What to do:
Filter the records for "Expand" and keep each line that has it.

Pixel coordinate grounding data:
##########

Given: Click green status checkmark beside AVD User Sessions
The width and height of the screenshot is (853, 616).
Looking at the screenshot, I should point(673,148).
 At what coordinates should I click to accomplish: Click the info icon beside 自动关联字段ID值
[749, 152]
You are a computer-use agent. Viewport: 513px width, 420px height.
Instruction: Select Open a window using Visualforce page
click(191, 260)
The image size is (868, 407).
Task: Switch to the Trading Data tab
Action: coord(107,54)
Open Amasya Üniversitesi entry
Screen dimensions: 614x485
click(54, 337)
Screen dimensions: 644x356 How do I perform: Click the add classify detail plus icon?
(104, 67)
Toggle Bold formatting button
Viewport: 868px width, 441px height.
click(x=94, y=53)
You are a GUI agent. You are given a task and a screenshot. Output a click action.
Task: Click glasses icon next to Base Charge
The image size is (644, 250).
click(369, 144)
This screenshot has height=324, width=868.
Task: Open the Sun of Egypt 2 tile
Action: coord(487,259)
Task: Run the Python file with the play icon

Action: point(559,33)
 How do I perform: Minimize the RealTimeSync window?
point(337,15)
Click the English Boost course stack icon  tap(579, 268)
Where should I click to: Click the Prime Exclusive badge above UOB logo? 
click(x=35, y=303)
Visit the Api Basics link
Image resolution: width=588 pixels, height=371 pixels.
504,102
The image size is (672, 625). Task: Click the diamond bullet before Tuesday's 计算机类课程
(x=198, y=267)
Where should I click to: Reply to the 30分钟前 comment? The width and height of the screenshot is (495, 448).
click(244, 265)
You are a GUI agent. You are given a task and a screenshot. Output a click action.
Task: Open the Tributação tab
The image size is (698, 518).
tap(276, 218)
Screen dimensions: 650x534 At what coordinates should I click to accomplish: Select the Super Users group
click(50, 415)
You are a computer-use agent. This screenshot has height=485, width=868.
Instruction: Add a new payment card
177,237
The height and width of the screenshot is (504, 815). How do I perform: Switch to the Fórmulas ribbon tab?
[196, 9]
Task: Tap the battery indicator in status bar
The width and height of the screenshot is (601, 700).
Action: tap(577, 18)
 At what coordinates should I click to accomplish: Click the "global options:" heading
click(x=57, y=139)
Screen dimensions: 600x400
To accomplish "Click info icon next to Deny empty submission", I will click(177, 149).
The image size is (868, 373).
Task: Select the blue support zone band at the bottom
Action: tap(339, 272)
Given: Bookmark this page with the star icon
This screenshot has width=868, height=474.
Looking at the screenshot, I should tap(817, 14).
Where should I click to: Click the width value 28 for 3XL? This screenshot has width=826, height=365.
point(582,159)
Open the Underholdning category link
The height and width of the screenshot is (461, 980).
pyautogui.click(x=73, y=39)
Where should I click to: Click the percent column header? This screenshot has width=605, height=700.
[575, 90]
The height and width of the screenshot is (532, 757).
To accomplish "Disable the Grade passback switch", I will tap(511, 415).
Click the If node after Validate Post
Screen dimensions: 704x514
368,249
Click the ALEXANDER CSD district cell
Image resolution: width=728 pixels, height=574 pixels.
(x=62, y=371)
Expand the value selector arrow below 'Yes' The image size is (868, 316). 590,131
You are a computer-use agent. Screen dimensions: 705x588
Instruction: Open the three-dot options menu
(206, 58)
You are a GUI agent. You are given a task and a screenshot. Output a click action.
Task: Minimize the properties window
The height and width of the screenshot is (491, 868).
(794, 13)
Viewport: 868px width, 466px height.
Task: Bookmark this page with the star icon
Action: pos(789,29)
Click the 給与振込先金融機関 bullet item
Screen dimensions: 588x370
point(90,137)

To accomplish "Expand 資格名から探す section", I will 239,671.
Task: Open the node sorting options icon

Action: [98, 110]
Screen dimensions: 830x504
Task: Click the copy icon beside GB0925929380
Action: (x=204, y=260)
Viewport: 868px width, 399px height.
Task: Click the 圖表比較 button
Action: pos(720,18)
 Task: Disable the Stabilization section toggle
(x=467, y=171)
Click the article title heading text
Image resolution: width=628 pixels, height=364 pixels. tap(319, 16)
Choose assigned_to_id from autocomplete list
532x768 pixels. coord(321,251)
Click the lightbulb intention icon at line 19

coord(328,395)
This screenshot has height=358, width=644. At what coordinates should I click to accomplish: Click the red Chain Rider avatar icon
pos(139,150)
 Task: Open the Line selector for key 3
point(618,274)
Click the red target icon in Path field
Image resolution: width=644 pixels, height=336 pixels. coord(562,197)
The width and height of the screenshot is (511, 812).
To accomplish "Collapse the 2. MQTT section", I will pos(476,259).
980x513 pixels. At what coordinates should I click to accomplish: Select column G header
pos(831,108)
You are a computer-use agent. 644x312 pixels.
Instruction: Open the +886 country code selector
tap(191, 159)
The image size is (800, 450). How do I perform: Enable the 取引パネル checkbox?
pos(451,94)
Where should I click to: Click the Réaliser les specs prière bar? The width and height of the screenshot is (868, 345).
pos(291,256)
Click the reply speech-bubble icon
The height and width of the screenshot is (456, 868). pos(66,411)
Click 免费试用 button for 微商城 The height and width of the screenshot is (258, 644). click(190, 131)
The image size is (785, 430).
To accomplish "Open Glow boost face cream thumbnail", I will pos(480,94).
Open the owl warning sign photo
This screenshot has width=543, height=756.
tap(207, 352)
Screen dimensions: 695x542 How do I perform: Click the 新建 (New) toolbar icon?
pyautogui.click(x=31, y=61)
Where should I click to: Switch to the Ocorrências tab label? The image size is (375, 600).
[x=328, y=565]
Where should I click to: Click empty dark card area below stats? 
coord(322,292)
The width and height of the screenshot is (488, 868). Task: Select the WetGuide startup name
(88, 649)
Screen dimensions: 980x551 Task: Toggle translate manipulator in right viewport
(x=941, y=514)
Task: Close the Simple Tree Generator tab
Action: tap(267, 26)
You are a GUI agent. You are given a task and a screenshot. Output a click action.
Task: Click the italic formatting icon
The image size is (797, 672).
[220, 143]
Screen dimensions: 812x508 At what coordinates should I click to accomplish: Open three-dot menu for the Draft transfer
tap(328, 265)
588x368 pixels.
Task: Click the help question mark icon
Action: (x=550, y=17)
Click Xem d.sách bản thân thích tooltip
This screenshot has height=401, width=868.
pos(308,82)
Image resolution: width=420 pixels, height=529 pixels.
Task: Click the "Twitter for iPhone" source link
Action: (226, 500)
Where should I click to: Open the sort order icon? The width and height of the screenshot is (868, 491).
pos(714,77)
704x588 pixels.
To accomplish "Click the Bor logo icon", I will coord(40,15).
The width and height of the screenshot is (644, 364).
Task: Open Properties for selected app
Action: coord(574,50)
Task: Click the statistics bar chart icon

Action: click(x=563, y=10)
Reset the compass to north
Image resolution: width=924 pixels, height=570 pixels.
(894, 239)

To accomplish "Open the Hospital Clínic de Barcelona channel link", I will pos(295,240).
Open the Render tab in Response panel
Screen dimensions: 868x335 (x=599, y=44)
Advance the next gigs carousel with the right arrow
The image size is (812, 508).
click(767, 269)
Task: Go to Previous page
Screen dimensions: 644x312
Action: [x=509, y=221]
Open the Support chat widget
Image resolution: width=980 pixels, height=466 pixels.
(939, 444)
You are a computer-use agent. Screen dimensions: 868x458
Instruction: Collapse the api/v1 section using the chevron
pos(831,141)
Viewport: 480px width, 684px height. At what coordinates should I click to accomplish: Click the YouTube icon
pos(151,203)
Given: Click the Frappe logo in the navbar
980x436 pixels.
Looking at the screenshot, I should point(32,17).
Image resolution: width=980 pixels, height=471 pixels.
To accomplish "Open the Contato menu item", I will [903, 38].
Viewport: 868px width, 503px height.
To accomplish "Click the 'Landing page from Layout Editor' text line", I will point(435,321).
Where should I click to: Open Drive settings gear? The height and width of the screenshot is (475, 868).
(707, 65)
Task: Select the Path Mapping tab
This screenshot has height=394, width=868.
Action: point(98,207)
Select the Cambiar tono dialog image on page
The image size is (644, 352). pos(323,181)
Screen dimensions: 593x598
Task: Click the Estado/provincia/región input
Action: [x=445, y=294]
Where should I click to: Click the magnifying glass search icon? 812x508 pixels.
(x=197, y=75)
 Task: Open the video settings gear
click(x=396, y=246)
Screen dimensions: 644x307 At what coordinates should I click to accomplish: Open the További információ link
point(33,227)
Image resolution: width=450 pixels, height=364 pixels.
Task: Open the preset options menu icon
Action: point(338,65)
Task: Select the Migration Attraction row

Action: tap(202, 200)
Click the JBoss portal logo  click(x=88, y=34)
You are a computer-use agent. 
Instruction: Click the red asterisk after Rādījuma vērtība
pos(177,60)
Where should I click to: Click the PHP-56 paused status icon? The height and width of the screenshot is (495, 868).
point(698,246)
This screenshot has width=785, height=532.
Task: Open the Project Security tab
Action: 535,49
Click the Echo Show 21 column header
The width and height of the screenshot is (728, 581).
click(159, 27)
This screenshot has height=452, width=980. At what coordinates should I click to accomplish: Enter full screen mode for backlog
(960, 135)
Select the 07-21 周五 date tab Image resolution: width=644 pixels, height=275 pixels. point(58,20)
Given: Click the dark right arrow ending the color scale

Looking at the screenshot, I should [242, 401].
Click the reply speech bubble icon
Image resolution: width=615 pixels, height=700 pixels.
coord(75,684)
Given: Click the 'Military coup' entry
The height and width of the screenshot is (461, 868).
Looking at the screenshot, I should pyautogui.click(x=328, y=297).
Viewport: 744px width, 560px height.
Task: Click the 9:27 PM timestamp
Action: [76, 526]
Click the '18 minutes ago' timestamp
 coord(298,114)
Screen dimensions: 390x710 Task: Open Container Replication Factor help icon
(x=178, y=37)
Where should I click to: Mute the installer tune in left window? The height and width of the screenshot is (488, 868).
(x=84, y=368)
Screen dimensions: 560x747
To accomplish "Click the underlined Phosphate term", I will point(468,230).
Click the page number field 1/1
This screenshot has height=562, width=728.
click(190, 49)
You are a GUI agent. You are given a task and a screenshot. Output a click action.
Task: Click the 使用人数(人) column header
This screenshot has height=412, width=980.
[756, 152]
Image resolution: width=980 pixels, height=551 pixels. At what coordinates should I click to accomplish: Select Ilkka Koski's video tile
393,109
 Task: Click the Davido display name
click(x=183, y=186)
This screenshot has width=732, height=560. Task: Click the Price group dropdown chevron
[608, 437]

##########

Answer:
Expand the value selector arrow below 'Yes' The image size is (868, 316). 590,131
To accomplish "Expand 資格名から探す section", I will 239,671.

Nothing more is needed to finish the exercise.